If memory serves, FA unions often use seniority-oriented contracts. The more senior members will tend to be more active and better-represented among union leadership. Reserve members are often more junior.

Putting on my cynical prick hat for a moment, I would guess the union as an institution is far more willing to throw the app-oriented concerns of the junior members under the bus than the health care and pension concerns of the senior ones.

> The key is: you must make enough profit to justify dedicating engineering and legal techniques to defend your scraping.

That's why web scraping is a huge SaaS market these days (I'm part of one too @ scrapfly.io).

Loads of our customers are tiny businesses and entrepreneurs that could no way afford the engineering effort required to scrape any of these websites and honestly empowering small folk against these giant, untouchable corporations is the best part about my job :)

It's noteworthy that American Airlines has taken the hardest line against blocking AwardWallet, too [1].

https://yourmileagemayvary.net/2021/12/21/is-this-the-reason...

Playing devil’s advocate here: this is not the same as scraping LinkedIn data.

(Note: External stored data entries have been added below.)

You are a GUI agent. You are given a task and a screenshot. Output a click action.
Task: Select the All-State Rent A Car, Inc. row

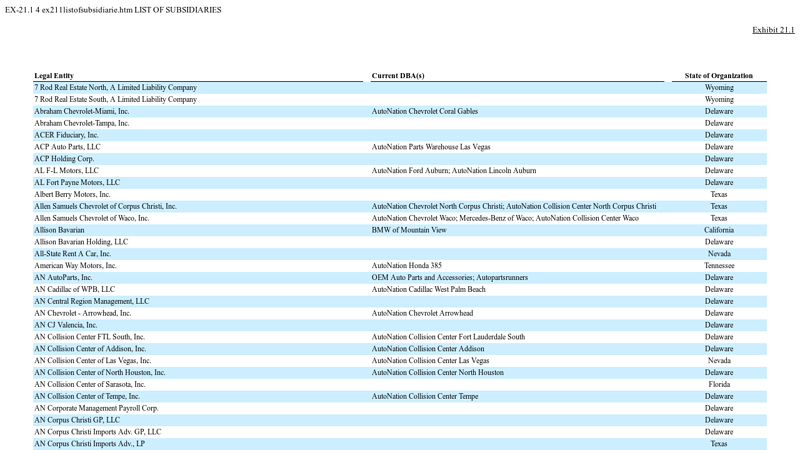click(x=73, y=254)
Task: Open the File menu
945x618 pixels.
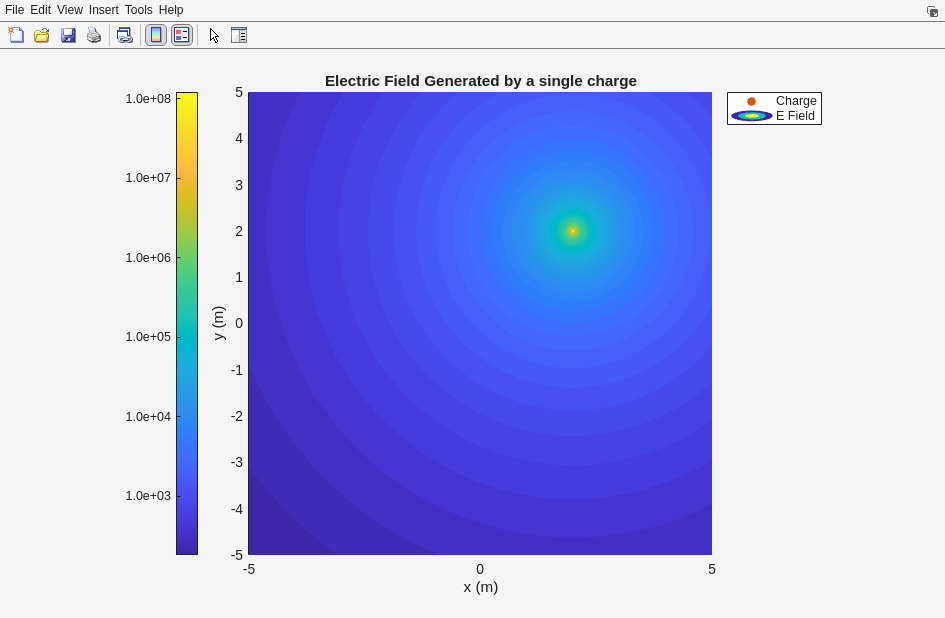Action: coord(14,10)
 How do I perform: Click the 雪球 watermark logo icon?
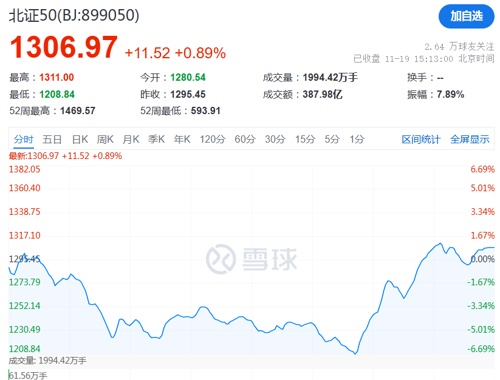tap(221, 259)
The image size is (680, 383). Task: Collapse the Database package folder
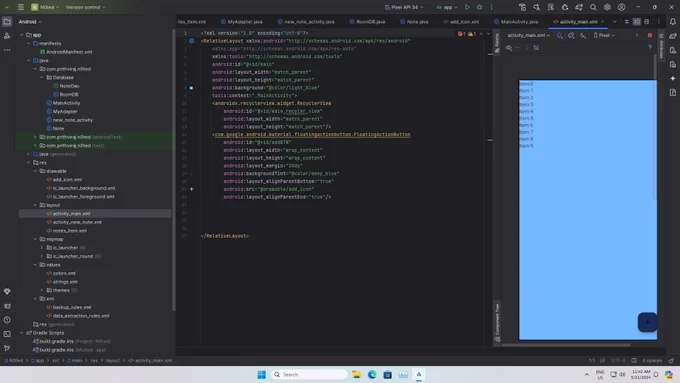(x=42, y=78)
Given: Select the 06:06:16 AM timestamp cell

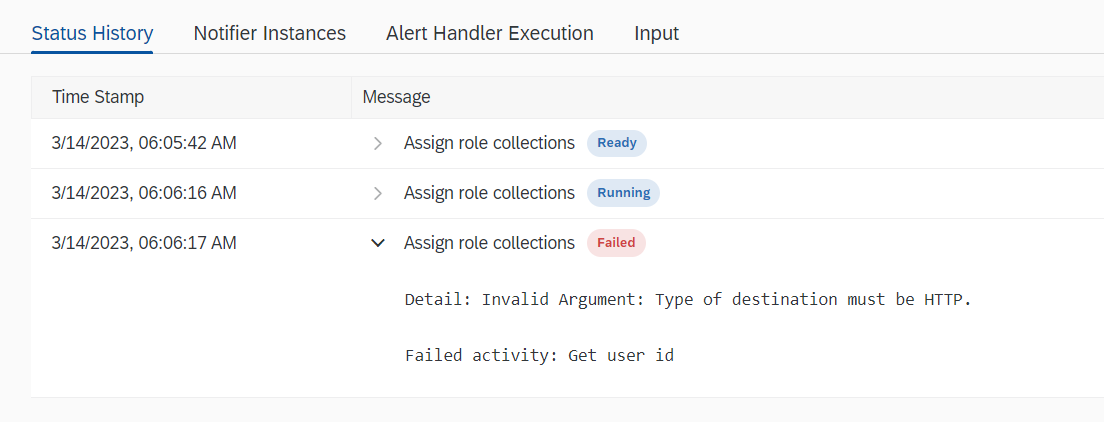Looking at the screenshot, I should 144,193.
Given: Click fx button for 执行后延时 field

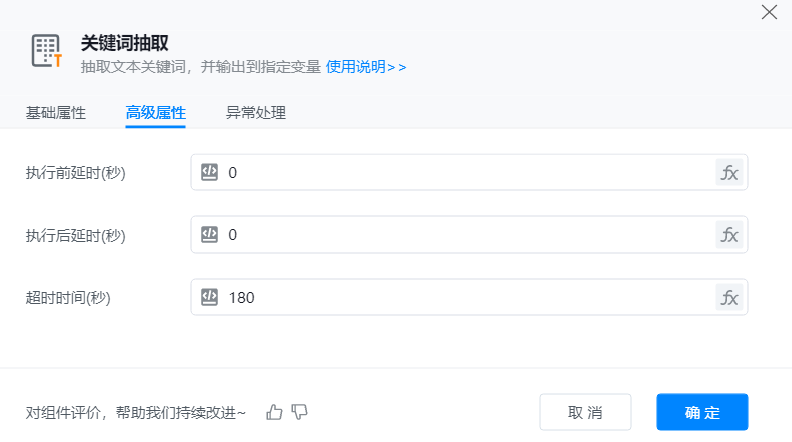Looking at the screenshot, I should pyautogui.click(x=730, y=235).
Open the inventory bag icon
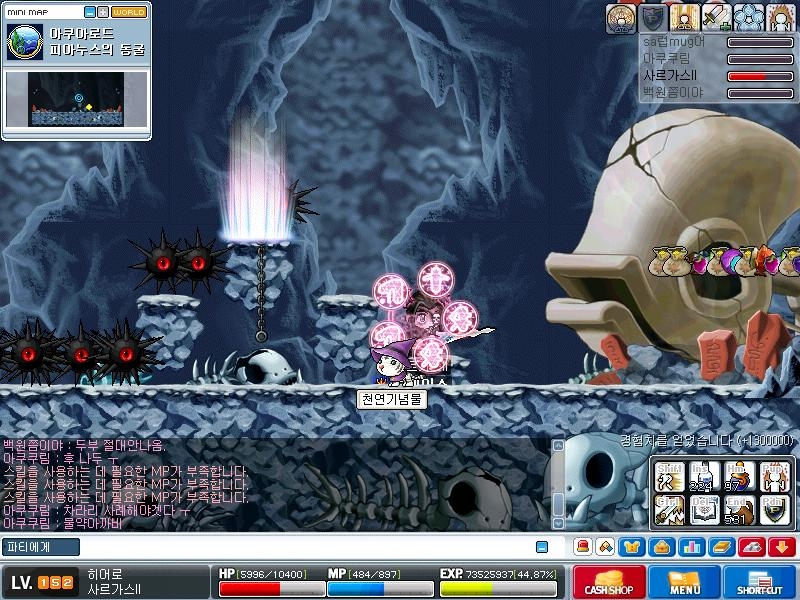Viewport: 800px width, 600px height. tap(662, 547)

Linkedin data is public. This app requires a login info from a flight attendants to scrape their schedules. When you try to log in, you can choose to login as public or as a AA flight attendant. It sucks, but I also understand why a company may be unhappy, that a third party handles credentials and accesses internal data. What they can:

- build a 3rd part integration API, which opens up a whole can of worms. Not many tech-first companies can do it right, for an airline it’s a very challenging steps.

- build their own, but they already failed there if their employees turn to 3rd party

- ignore and let it run. This is basically unauthorized access to go and hope that the guy names Jeff won’t screw up.

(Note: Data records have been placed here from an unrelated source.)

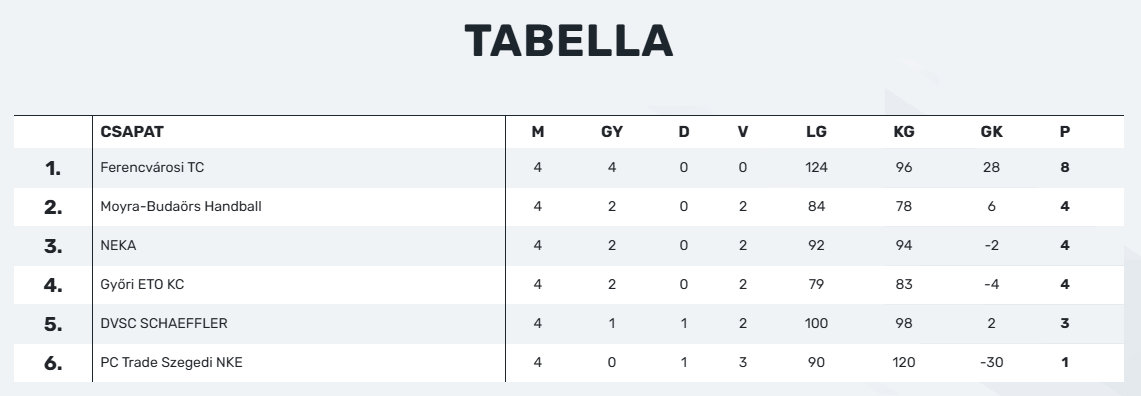Click the Ferencvárosi TC team name

(x=152, y=167)
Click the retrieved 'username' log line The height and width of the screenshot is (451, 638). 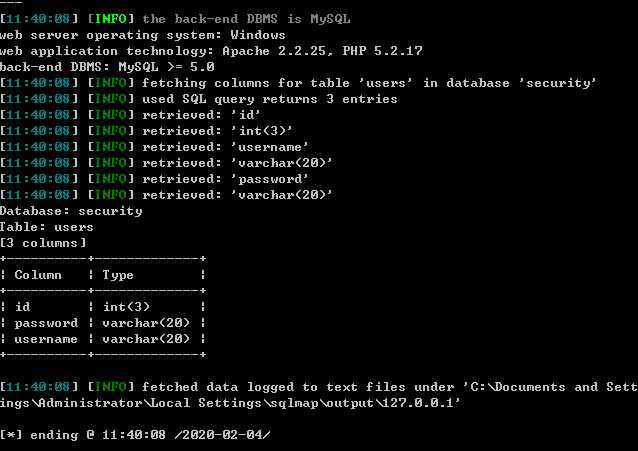click(154, 147)
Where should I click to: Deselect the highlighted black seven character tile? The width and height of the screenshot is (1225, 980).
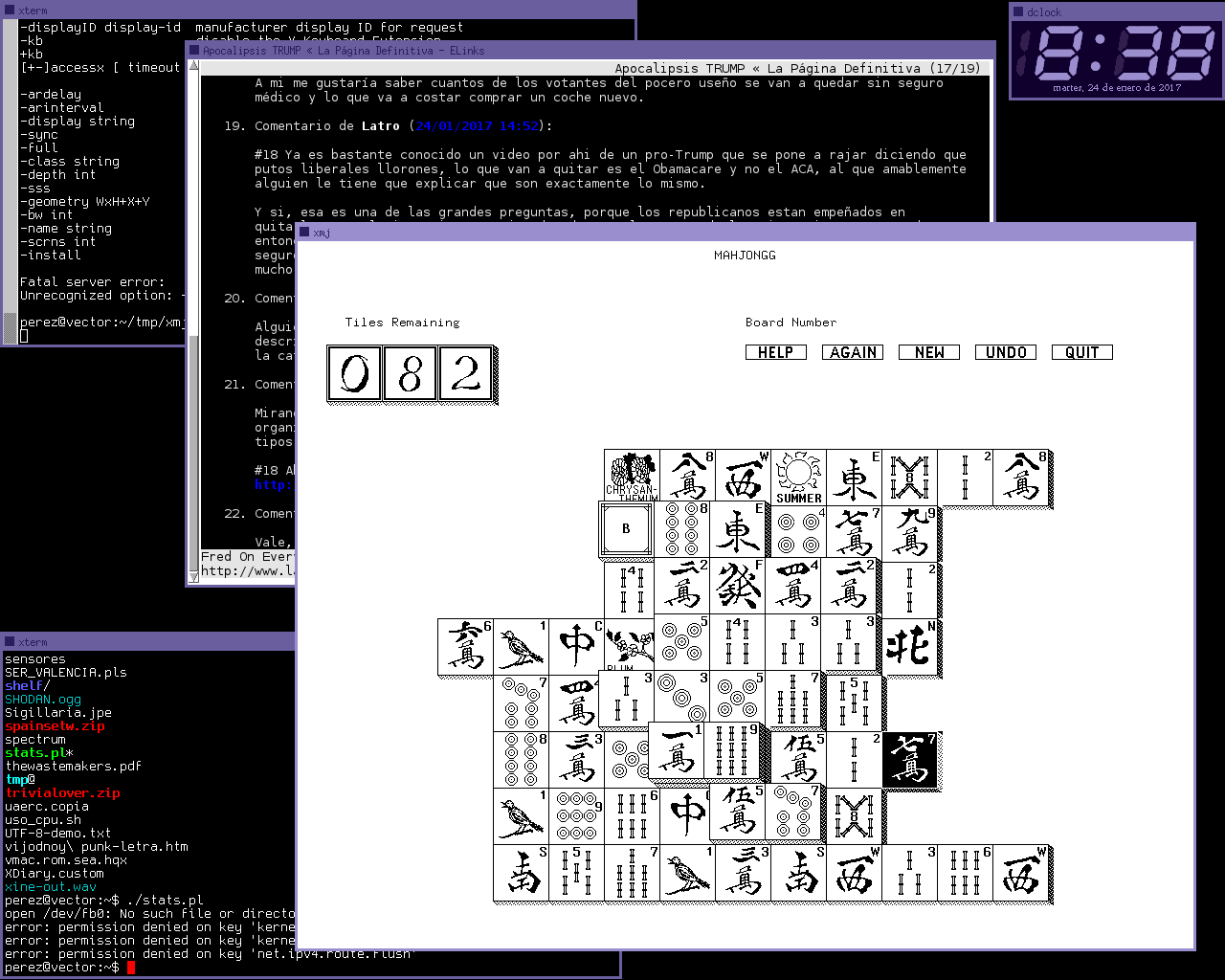[908, 760]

- deny and prevent access. This is probably technically the easiest and safest from legal standpoint.

> This app requires a login info from a flight attendants to scrape their schedules.

So? If the flight attendants have provided their credentials to the scraping software, they have essentially authorized the software to scrape the data on their accounts. It's just a custom user agent running locally and the airline company has no business blocking anything.

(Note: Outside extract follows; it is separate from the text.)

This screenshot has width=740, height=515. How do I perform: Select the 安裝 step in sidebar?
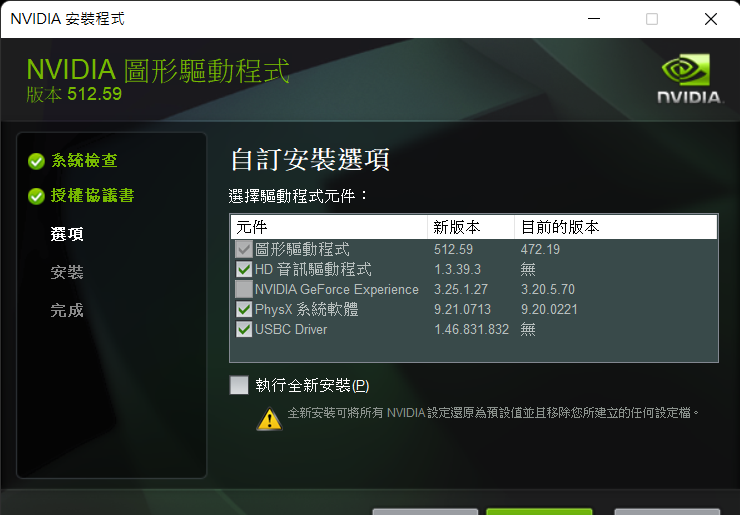[67, 272]
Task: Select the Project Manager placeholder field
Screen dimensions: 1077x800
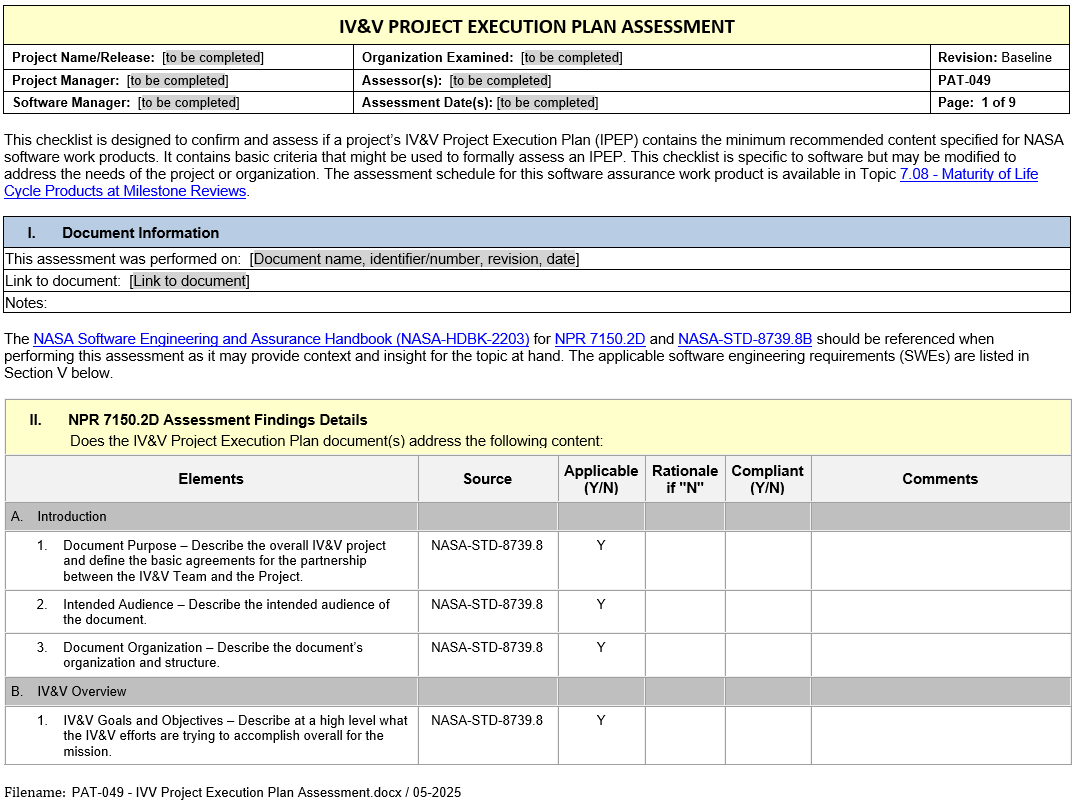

In other words: "you can write this down by hand, copy paste or browser plugins but you cannot automate this". I wonder if this stood up in any other context and I can't imagine of a similar scenario from the top of my head where automation would be forbidden. I could totally hire a part time student from a developing country to do data entry for me and that would be alright? Strange world - somehow these corporations have people brainwashed.
The issue is not that some app has access to a timetable of work shifts. It is that it has access to credentials and potentially can so something else. In your analogy a part time student from a developing country data entry - this is scrapping public linkedin data. What happens here is an employee giving their office badge, so they can go get a folder from the employee’s desk, open it and make a presentation based on its content. To make it worse, many employees give their badges to the exactly same student.
Third party having an unrestricted access to the internal system. No sane business owner would be ok with it. This is literally the reason why protocols like oauth2 exists.